Count the lines of the records below that contain the string "Where" and give only that number.

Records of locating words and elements
════════════════════

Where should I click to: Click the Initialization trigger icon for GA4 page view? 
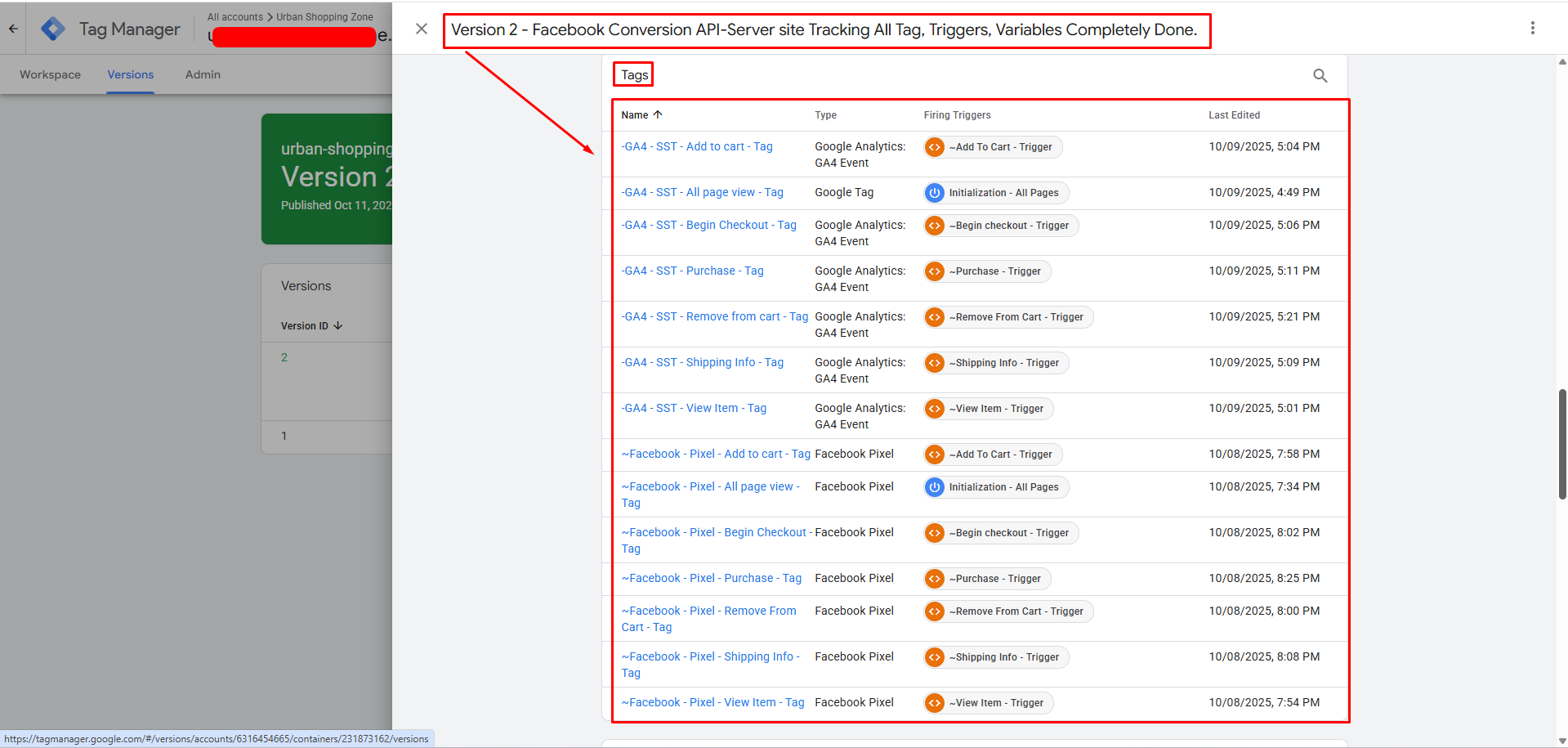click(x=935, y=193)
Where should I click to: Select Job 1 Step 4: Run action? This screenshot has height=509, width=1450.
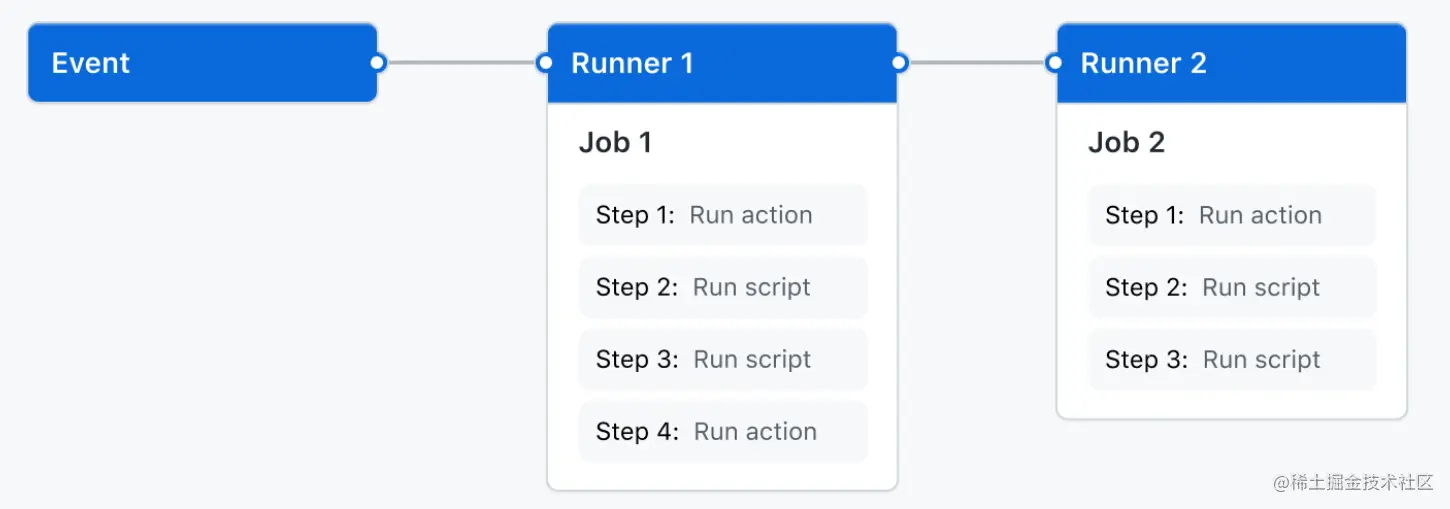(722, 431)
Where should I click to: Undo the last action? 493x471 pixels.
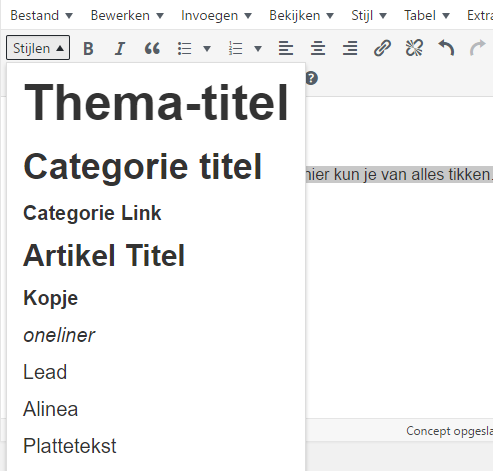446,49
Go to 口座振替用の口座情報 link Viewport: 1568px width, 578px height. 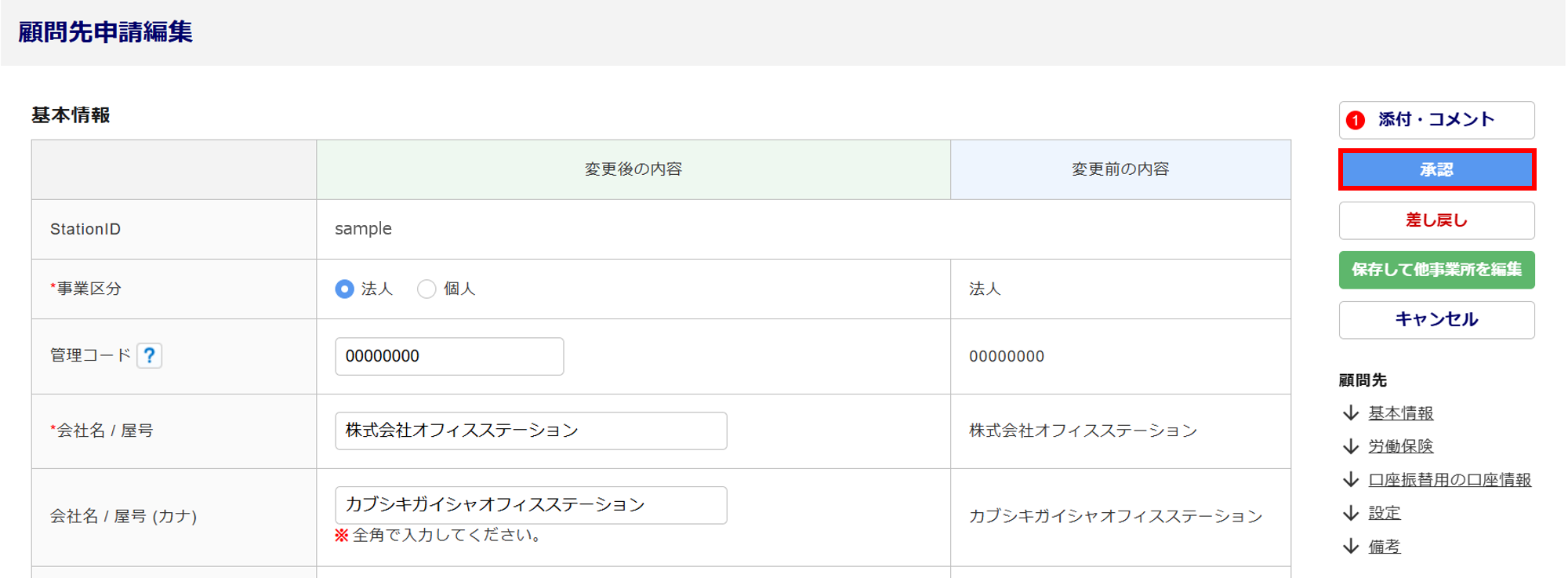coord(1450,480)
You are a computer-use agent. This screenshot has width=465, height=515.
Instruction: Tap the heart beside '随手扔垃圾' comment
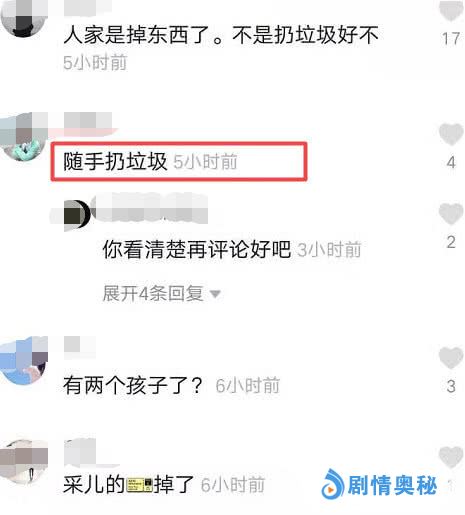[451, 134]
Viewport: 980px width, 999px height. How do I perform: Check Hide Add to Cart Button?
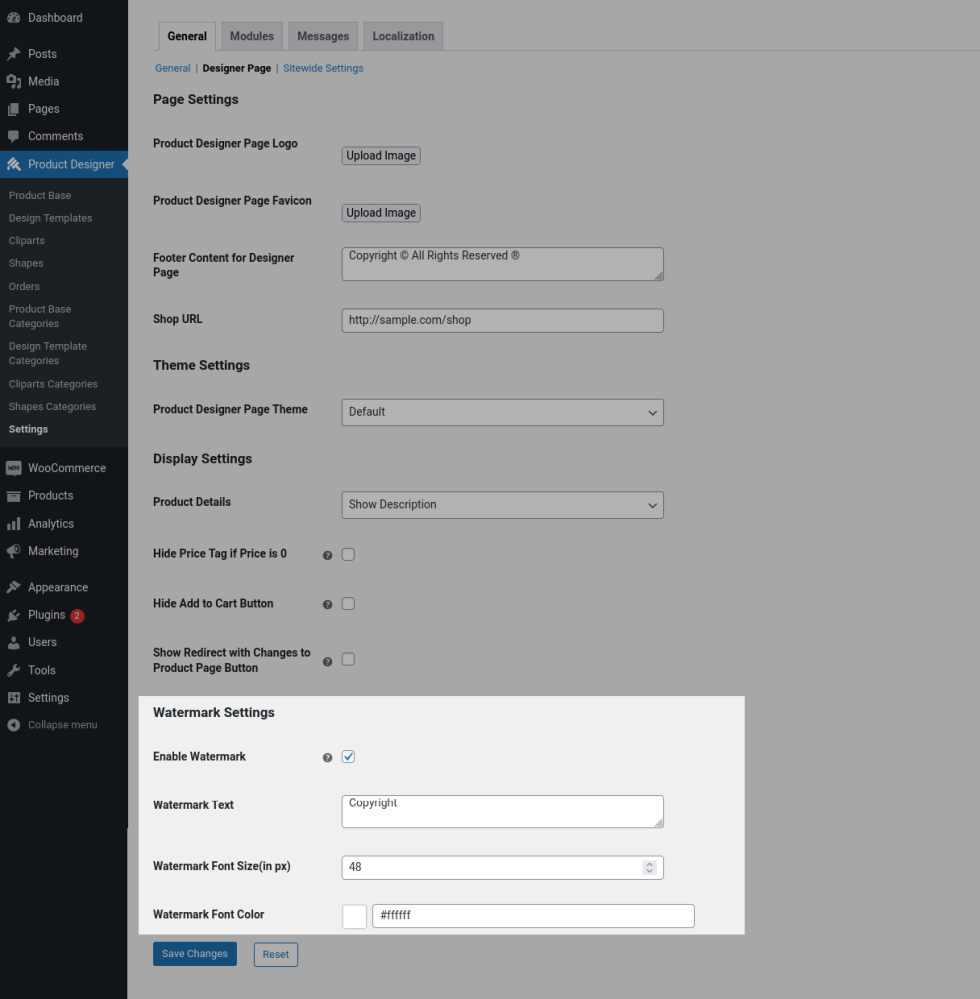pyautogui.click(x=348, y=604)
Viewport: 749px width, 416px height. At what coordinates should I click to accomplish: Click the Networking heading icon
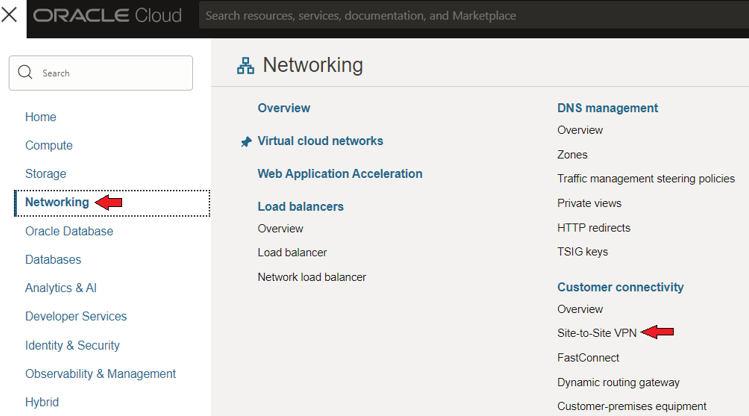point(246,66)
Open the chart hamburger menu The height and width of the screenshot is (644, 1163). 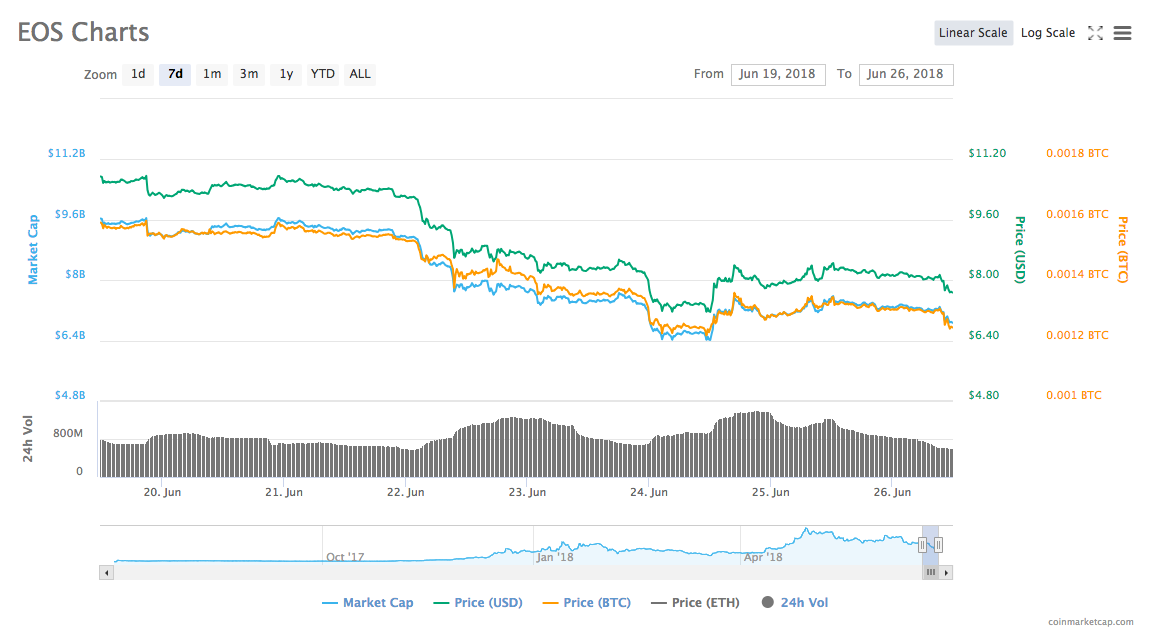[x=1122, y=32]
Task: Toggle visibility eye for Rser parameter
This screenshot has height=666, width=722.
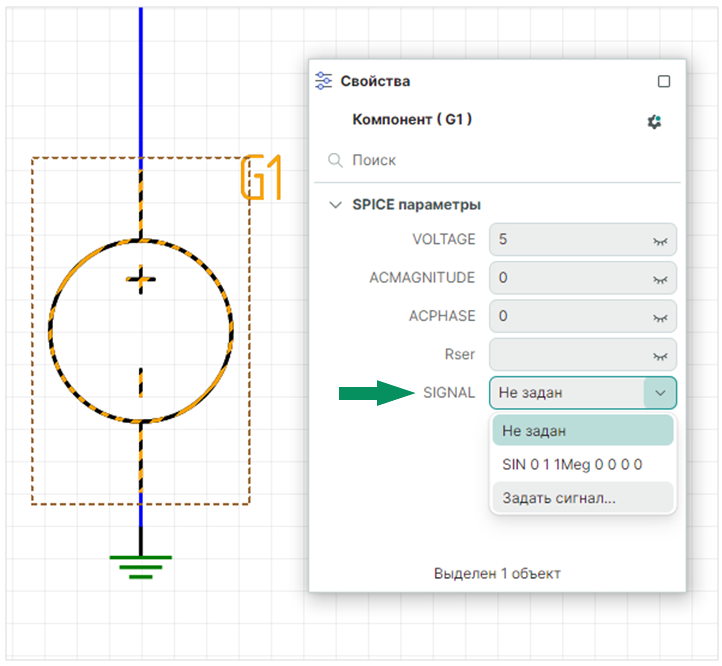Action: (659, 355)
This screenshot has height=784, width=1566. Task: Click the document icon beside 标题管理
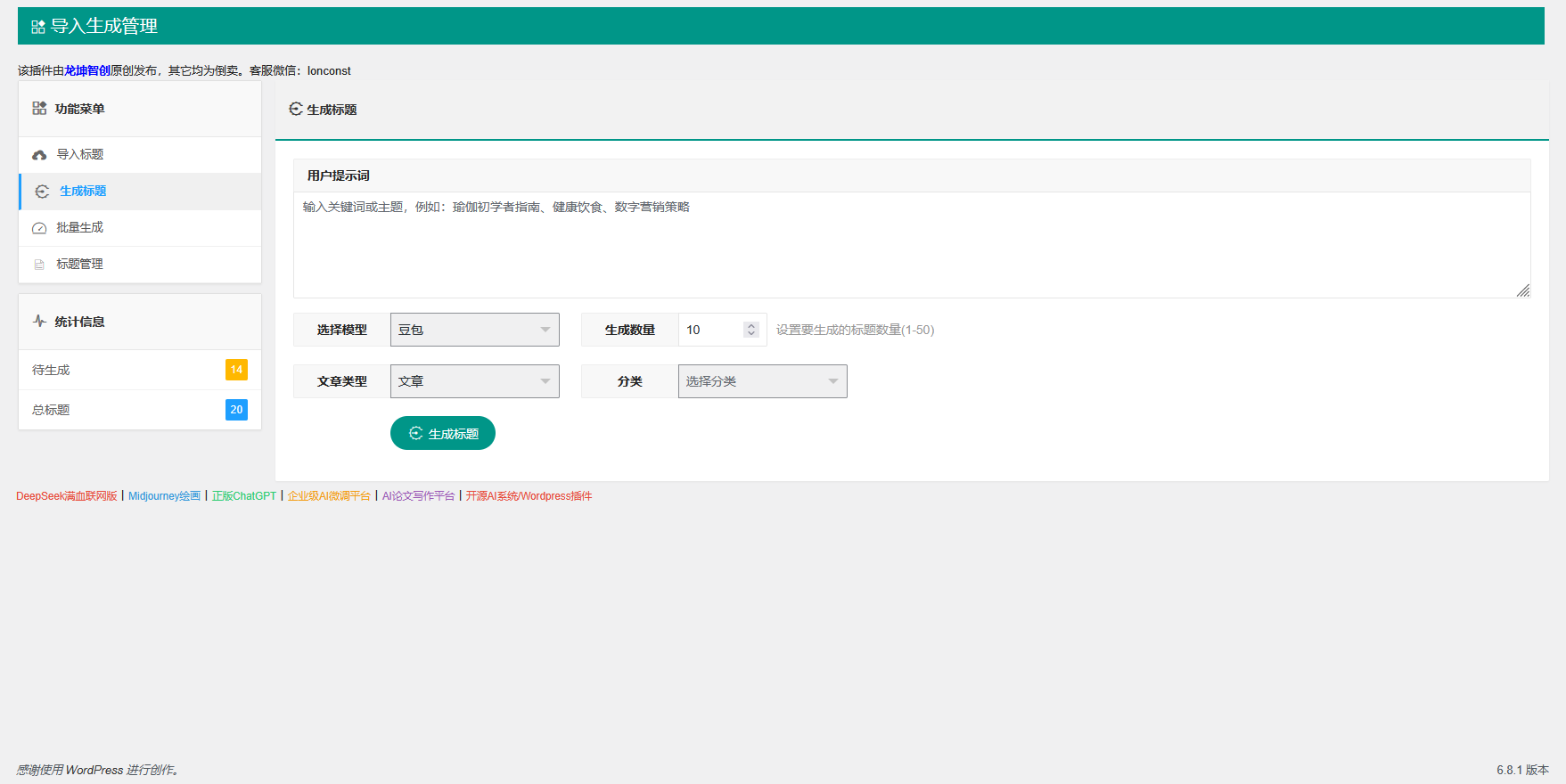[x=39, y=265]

════════════════════

• PROBLEM SOLUTION: 3